Letter: Respond to Ben & Jerry Editorial | Letters


To the editor: I agree with Ben Cohen and Jerry Greenfield that “it is possible to support Israel and to oppose some of its policies”. However, there are inaccuracies and omissions in their editorial (July 30) (“We’re Ben and Jerry. Ice Cream Men, Men of Principle.”) That require a response to correct the record.

We are the founders of Ben & Jerry’s. We are also proud Jews. It’s part of who we are a …

First, the comment promotes a major factual inaccuracy, stating that “Israeli policy… perpetuates an illegal occupation”. While reasonable people in Israel and around the world may criticize and criticize Israel’s policies in the West Bank and East Jerusalem, its control over these territories is not “illegal.” The West Bank and East Jerusalem were illegally seized by Jordan in 1948 and illegally occupied until 1967, when Israel pushed back Jordan in self-defense. Former Vice President of the International Court of Justice Stephen Schwebel said “Israel has reacted defensively against the threat and use of force against it by its Arab neighbors.” He also wrote that “a State acting in the legitimate exercise of its right of self-defense may seize and occupy foreign territory as long as such seizure and occupation is necessary for its self-defense”.

The 1993 Oslo Accords that the Israeli and Palestinian leaders agreed to stipulated that Israel would fully control East Jerusalem and 60 percent of the West Bank until the two sides negotiated a final peace deal. Israel has repeatedly agreed to leave the vast majority of these territories in return for peace, but the Palestinian leadership has rejected every Israeli offer. Therefore, Israel’s rule is fully legal under international treaties and continues mainly because of decisions made by the Palestinian leadership.

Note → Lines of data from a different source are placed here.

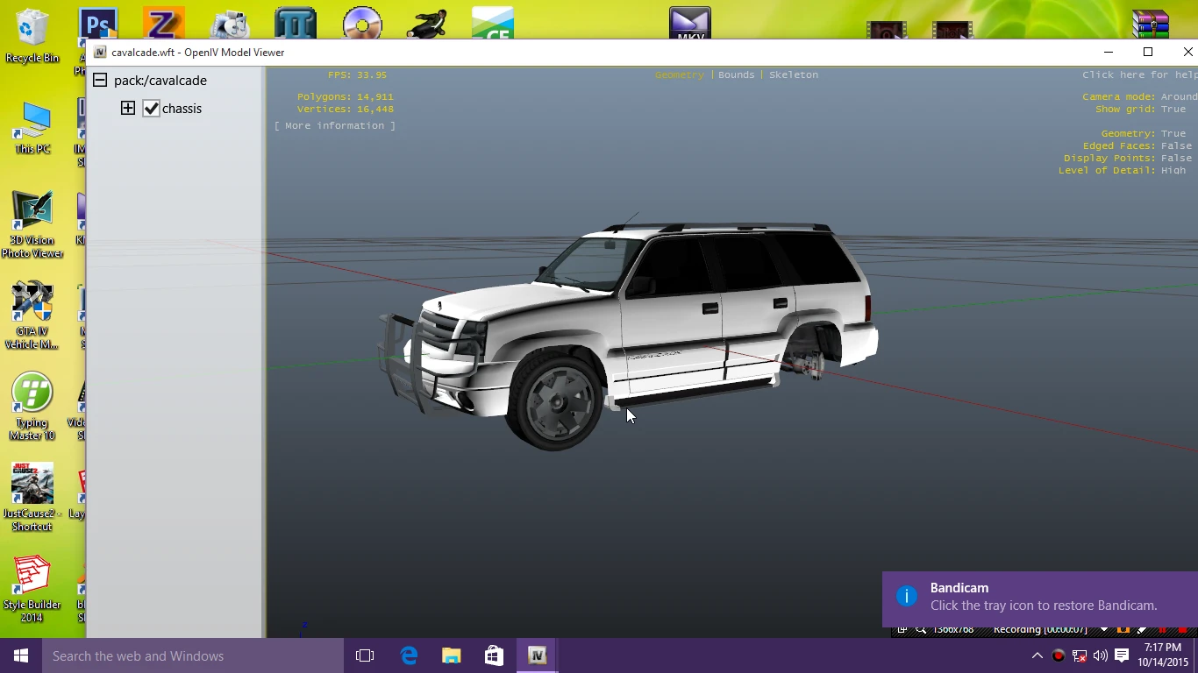Open the Skeleton view tab
The image size is (1198, 673).
793,74
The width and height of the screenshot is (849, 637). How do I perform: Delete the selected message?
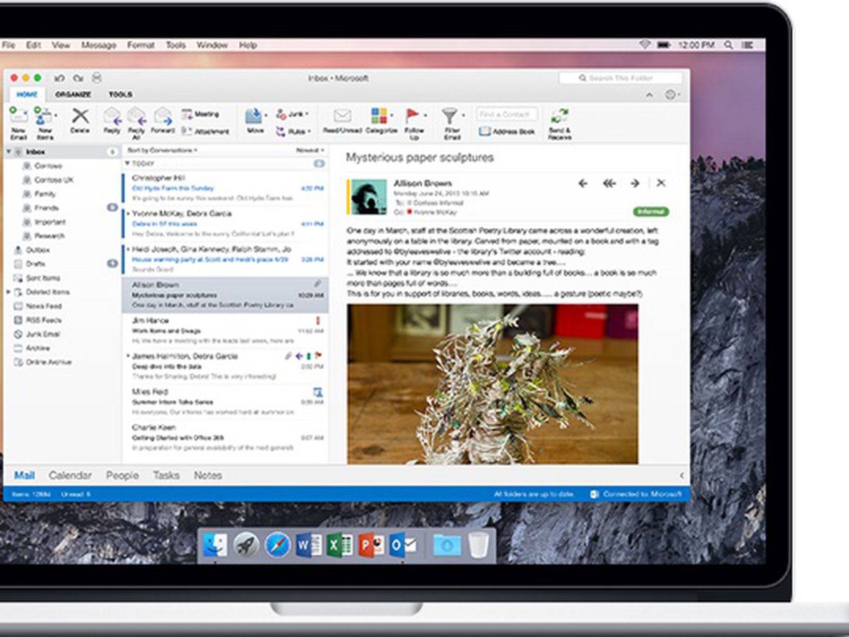pyautogui.click(x=80, y=117)
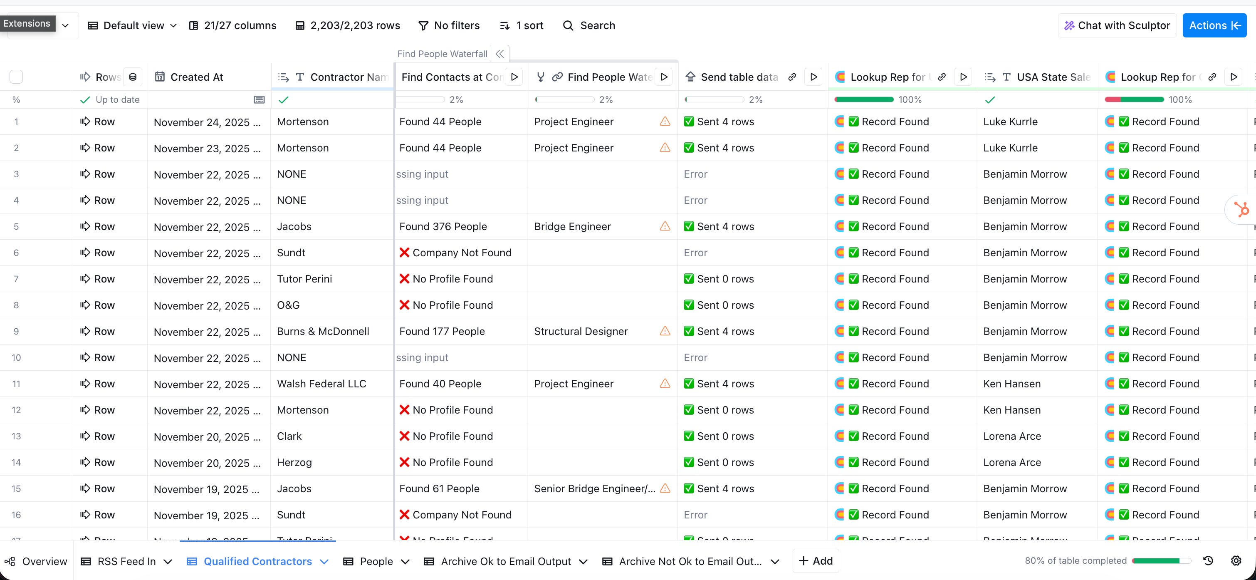This screenshot has width=1256, height=580.
Task: Click the table completed progress bar
Action: [1161, 561]
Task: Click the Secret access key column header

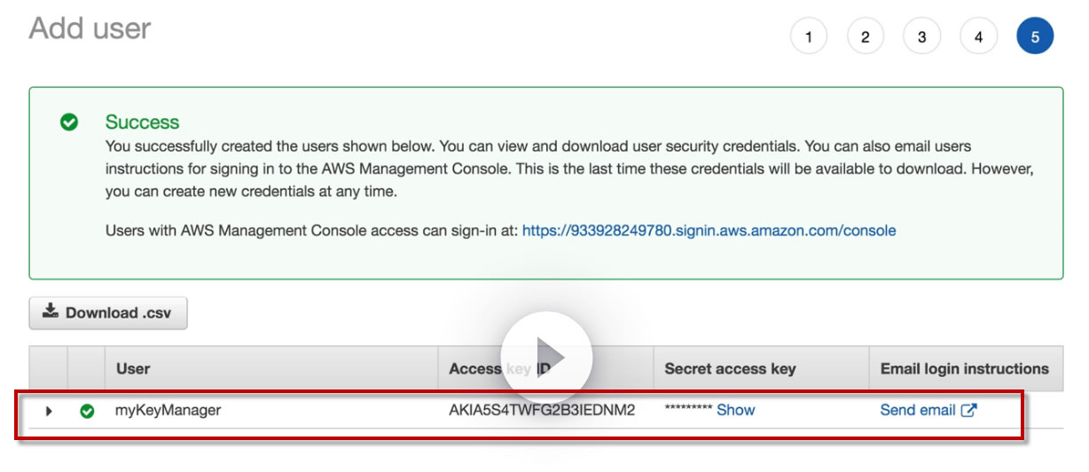Action: coord(730,368)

Second, Ben & Jerry claim that “the decision to stop sales outside Israel’s democratic borders is not a boycott of Israel” or an endorsement of boycott, divestment and sanctions. [BDS] movement. But they forget to mention that the independent chairman of the company’s board, Ms Mittal, has explicitly promoted BDS and that Ben & Jerry’s independent board has not made any commitment to sell in Israel to the future.

Finally, Ben & Jerry’s decision to protect the company’s “brand integrity” and pursue its “social mission” is apparently limited to Israel rather than other countries involved in territorial disputes. For example, Ben & Jerry’s seems to have no problem with operating two ice cream parlors in Cyprus. Cyprus, which has been the subject of many foreign occupations, has been divided between Turkey and Greece since its invasion by Turkish forces in 1974. The self-proclaimed Turkish Republic of Northern Cyprus is recognized only by Turkey itself. . However, the ice cream company apparently had no moral objections to opening a branch in the disputed and divided capital of Cyprus, Nicosia.

Ben & Jerry’s also has no issues with the distribution of its products in Gibraltar, which is currently at the center of a long-standing dispute between the UK and Spain. The island was originally Spanish before being captured by British and Dutch forces over 300 years ago. Madrid refused to recognize British sovereignty over Gibraltar and previously suggested that the island’s English-speaking residents were settlers.

While Mr. Cohen and Mr. Greenfield can truly support Israel and oppose BDS, the actions of the company they founded have undoubtedly contributed to this global campaign of hate.